This is my cautionary tale for the mother, father, partner, and any individual who is busy. About 7 years ago I started my dream photo business and built it to success . . . but I did it all all wrong.
I lost the art of play. I didn't set boundaries. I didn't factor in what kind of lifestyle I wanted. I didn't really see my children and partner. Without me realizing - I was always in my to-do list, in my tomorrow, in the next project, in my worry, in my re-hashing a sent email, trapped in my mind and not living my life. I lost track of time. I did not understand the importance of being truly present and alive.
All the money in the world is not worth the years I missed of sleeping, proper eating, walks in the sunshine, laughter, and the memories I could have created with my family. I blinked and here we are, 7 years older. I finally shut my computer down a few months ago. When I did, it was as if I had been freed from a prison cell. I felt emotions more deeply. I saw color more vividly. I saw my family - I saw how truly beautiful they are. I saw the sunrise tip toe into my bedroom. I felt my furry companion purring at my side. I smelled the coffee beans before I ground them. I felt grass between my toes. I heard brilliant belly laughs. I took pleasure in pause and silence. When I awoke, I realized the deal I had made. A deal that took my breath away once I saw the terms. I traded time for pursuit. I squandered the most precious gift I had ever been gifted. I said goodbye to my children's childhood. I lost countless evenings spent wrapped in my lover's arms. I made a deal so painful that my only solace is in knowing I will never make that deal again, and that other's may learn from my mistake.

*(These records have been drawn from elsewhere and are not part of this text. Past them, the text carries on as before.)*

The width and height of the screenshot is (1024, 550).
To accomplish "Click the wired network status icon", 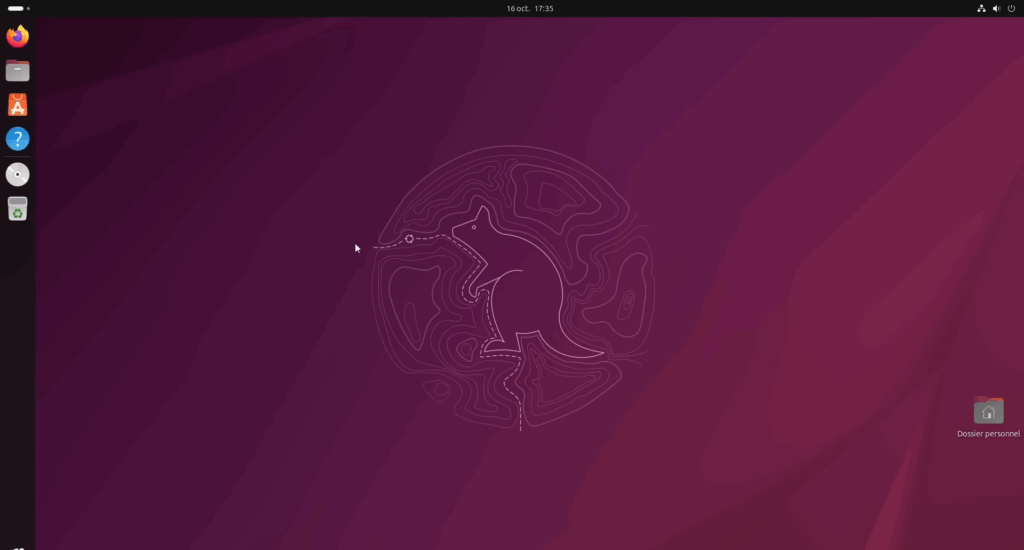I will coord(981,8).
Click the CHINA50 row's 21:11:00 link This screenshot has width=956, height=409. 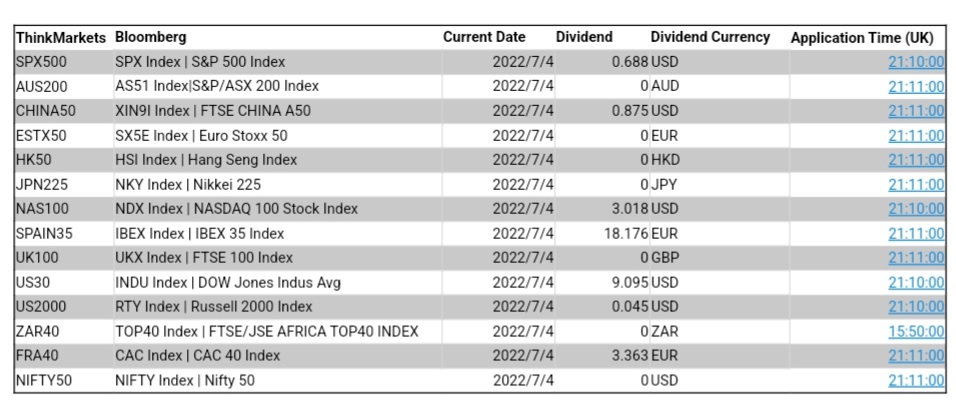click(x=915, y=111)
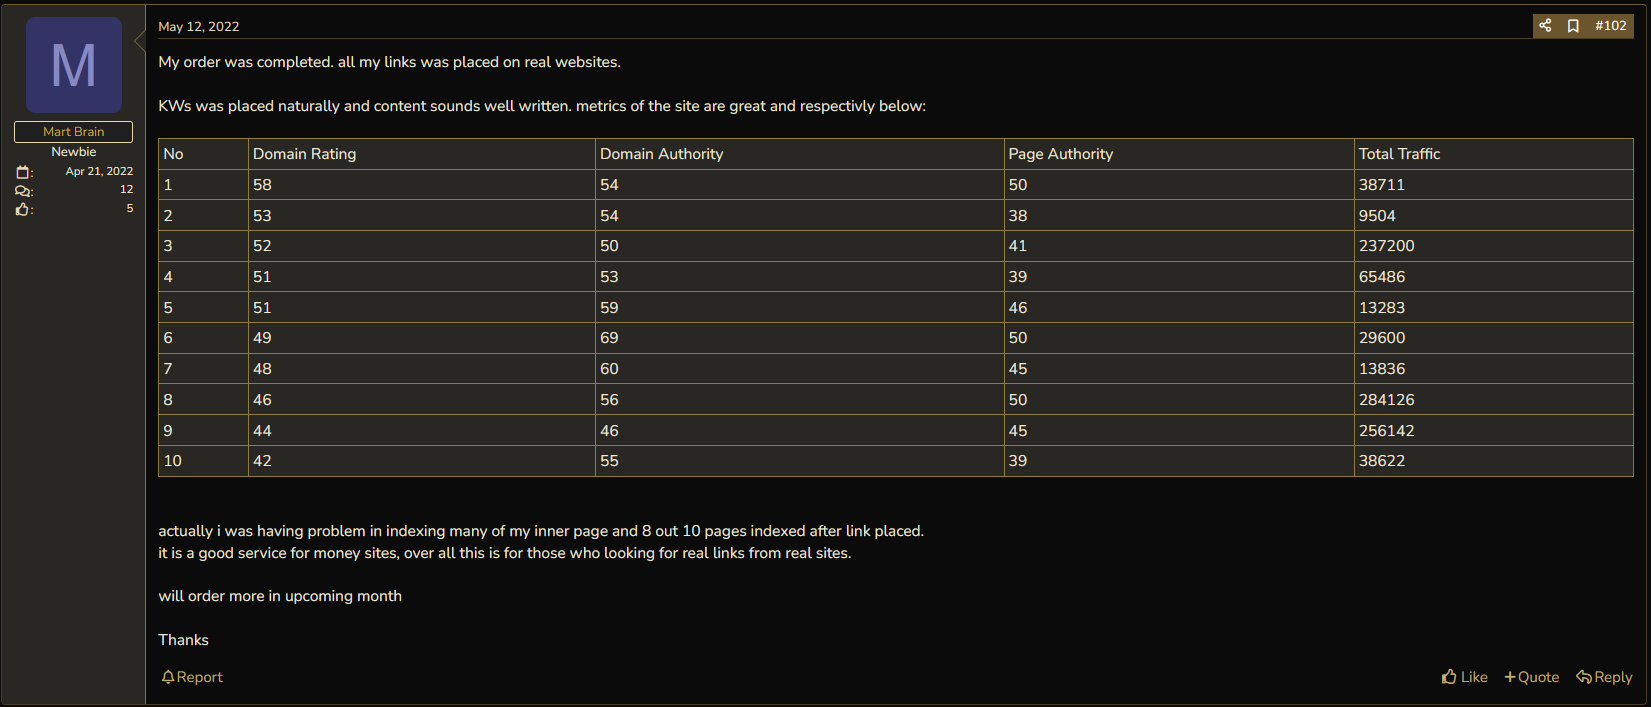Image resolution: width=1651 pixels, height=707 pixels.
Task: Click the 237200 total traffic value
Action: coord(1386,246)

I rarely work in the evenings now. But if I must they tell me "it's okay, we're used to it." And then while holding back tears, all I want to do is rush to my children in the past, hold their smaller bodies in my arms that I didn’t take time to memorize, and tell them I’m so sorry. I want to mold my body in between his arms and and listen to every laugh that exits his body during late night tv. Then I’d turn to Jen 7 years ago and shake her. I'd wake her up. I'd tell her that everything you want is right in front of you. Be ambitious. Pursue your passions. Be a dreamer. Be a doer. But be balanced. Be a mother, a lover, a daughter, a friend first. Build everything with them at your side. Build it cautiously, without a single layer of regret. Build it differently.